Within a few bars of a sprightly overture by Chevalier de St George, they had bewitched us. The daintiest flicker of a second theme and exquisitely moulded crescendos revealed the musicianship and artistry that conductor Rosemary Nalden has been nurturing here.
Later, the young players lent a sophisticated tenderness to Grieg's Last Spring and brought earthy gusto to Bartok's Rumanian Dances - programme notes by violist Tiisetso Mashishi having made the important connection between Bartok's folk stylings and Soweto's kwela music.
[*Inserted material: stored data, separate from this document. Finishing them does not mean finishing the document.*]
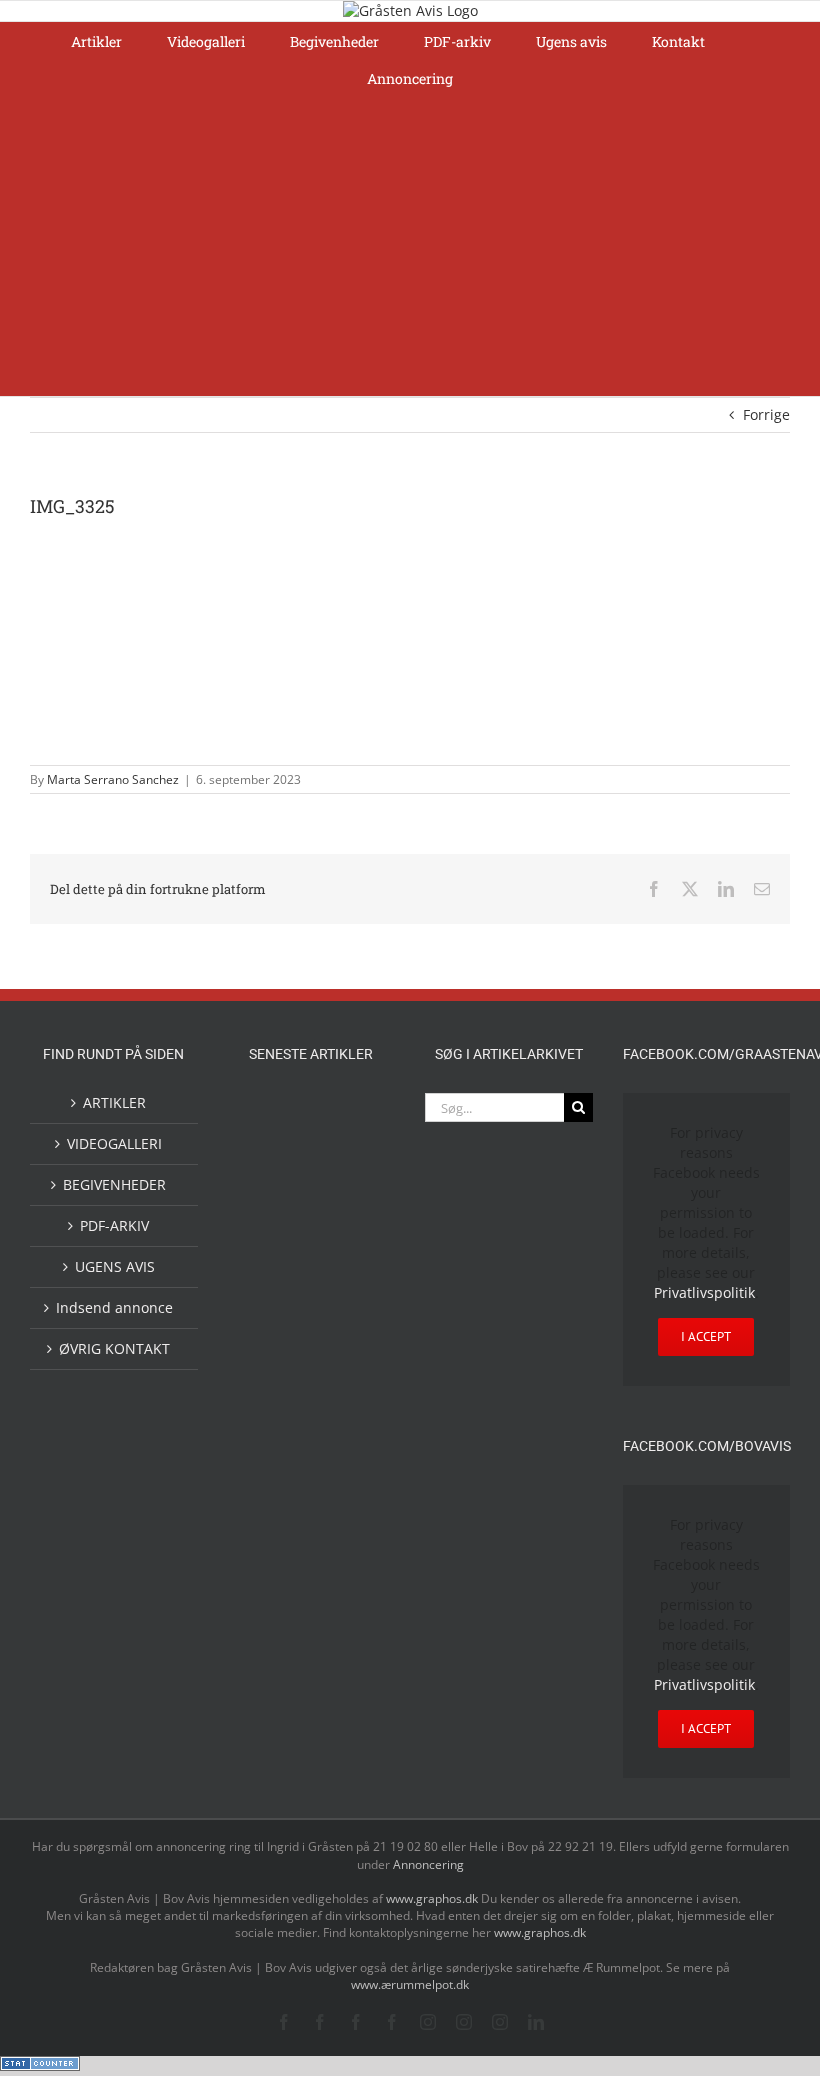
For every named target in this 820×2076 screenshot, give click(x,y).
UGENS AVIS (115, 1266)
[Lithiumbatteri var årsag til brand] (343, 1458)
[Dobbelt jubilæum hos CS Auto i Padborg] (279, 1542)
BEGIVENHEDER (114, 1184)
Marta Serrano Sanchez (113, 779)
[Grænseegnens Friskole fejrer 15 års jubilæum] (343, 1542)
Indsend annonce (114, 1307)
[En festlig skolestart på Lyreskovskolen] (279, 1590)
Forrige (766, 414)
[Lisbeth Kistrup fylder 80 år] (343, 1228)
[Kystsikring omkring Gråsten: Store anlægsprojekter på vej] (343, 1116)
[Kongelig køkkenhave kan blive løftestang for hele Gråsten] (279, 1411)
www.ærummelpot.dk (410, 1984)
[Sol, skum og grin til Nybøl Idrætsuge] (343, 1588)
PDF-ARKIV (114, 1225)
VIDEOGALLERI (114, 1143)
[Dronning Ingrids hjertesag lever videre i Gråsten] (279, 1637)
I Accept (706, 1336)
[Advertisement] (410, 246)
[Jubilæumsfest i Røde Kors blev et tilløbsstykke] (279, 1117)
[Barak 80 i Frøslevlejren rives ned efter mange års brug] (343, 1639)
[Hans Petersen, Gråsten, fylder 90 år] (279, 1308)
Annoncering (428, 1864)
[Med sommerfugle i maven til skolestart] (279, 1170)
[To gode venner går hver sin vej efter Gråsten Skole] (343, 1409)
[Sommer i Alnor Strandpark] (343, 1166)
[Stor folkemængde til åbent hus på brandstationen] (343, 1303)
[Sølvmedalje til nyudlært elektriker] (279, 1477)
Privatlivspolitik (704, 1292)
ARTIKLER (114, 1102)
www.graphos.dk (433, 1898)
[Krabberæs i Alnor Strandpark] (279, 1238)
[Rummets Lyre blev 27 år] (343, 1362)
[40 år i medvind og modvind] (279, 1362)
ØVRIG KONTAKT (114, 1348)
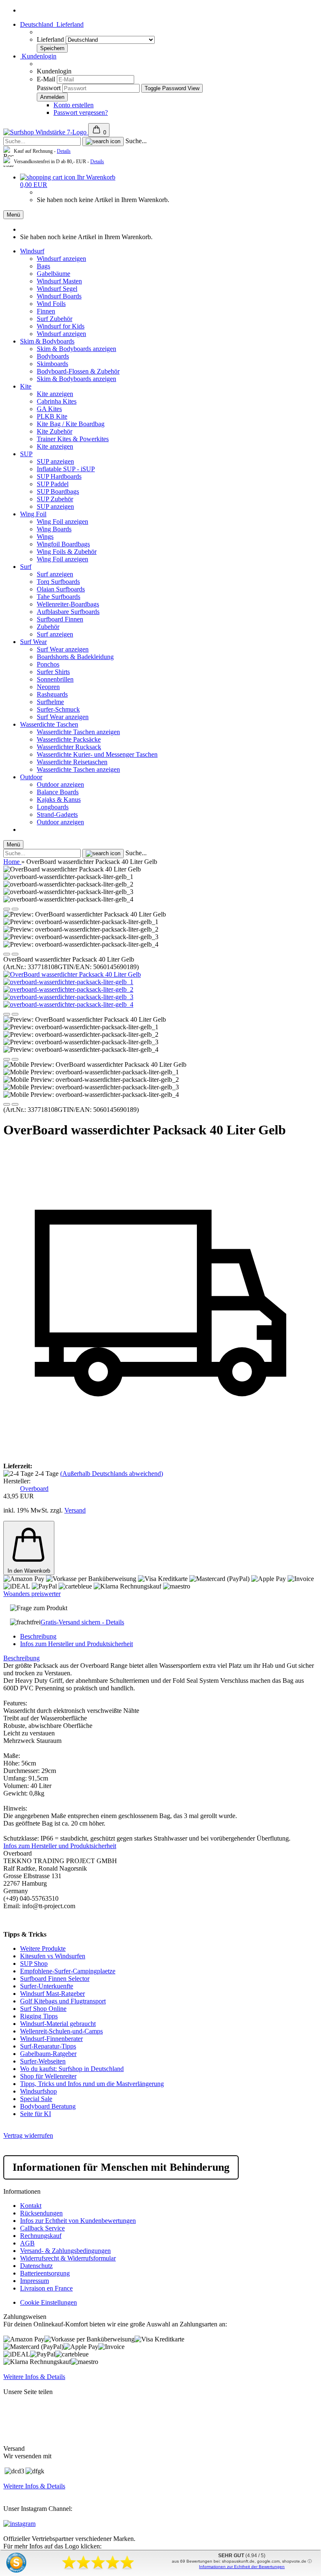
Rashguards (52, 694)
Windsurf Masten (59, 281)
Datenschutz (36, 2265)
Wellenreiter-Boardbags (68, 604)
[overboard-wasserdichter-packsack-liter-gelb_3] (68, 996)
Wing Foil (33, 514)
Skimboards (52, 363)
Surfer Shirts (53, 671)
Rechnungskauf (40, 2235)
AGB (27, 2243)
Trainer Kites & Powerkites (73, 438)
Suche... (136, 140)
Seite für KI (35, 2113)
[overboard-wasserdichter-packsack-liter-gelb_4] (68, 1004)
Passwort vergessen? (81, 112)
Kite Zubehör (54, 431)
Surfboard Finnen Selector (54, 1978)
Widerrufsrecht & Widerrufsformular (68, 2258)
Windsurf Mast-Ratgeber (52, 1993)
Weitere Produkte (43, 1948)
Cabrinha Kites (56, 401)
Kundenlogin (38, 56)
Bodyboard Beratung (48, 2106)
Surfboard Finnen (60, 619)
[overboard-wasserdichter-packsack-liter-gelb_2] (68, 989)
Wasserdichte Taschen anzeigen (78, 731)
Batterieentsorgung (45, 2273)
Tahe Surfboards (58, 596)
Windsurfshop (38, 2091)
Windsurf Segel (57, 288)
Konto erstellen (74, 105)
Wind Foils (51, 303)
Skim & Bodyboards (47, 341)
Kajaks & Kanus (59, 799)
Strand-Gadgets (57, 814)
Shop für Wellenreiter (48, 2076)
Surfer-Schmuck (58, 709)
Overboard (34, 1488)
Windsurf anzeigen (61, 258)
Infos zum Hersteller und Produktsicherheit (76, 1643)
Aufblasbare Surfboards (68, 611)
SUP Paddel (53, 483)
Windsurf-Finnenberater (51, 2038)
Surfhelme (50, 701)
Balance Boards (58, 792)
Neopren (48, 686)
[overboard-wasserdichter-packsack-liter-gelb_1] (68, 981)
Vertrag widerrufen (28, 2135)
Solo turns came from two violinists. Both had patches of dodgy intonation but this did not detract from Samson Diamond's wistful take on Saint-Saens' Introduction & Rondo Capriccioso or Simiso Radebe lapping up the kitsch all'Ungarese in Lehar's Hungarian Fantasie. Around him, the ensemble played rubato tag with the aplomb of a professional gypsy band.
The much-anticipated Rameau revealed a perfect match between the Frenchman's snappy, sometimes primitive music and dancing which ran from Balanchine to Michael Jackson, township-style.
It opened with two graceful pas de deux; it ended riotously with the stomp of gumboots deputising for Rameau's kettledrums.
Another audience-winner had Teboho Semela, who had revealed her prowess on flute, violin and the dance floor, taking up a microphone and giving us a bluesy Hoagy Carmichael classic, Georgia on My Mind, with a delicate quintet accompaniment.
The formal part of the concert over, the evening ended with Kwela music which, like the chaconnes so popular in Rameau's time, seemed to spring from a repeated pattern of harmonies.
One surprised by morphing into Pokarekare ana, sung by the rich-voiced, poi-twirling Semela while the final, imaginative arrangement of The Lion Sleeps Tonight, better known to some as "Wimoweh", gave the cellos and basses their chance to shine.
An inspirational event that, no doubt, will work its magic on more audiences when it travels around the North Island over the next 10 days.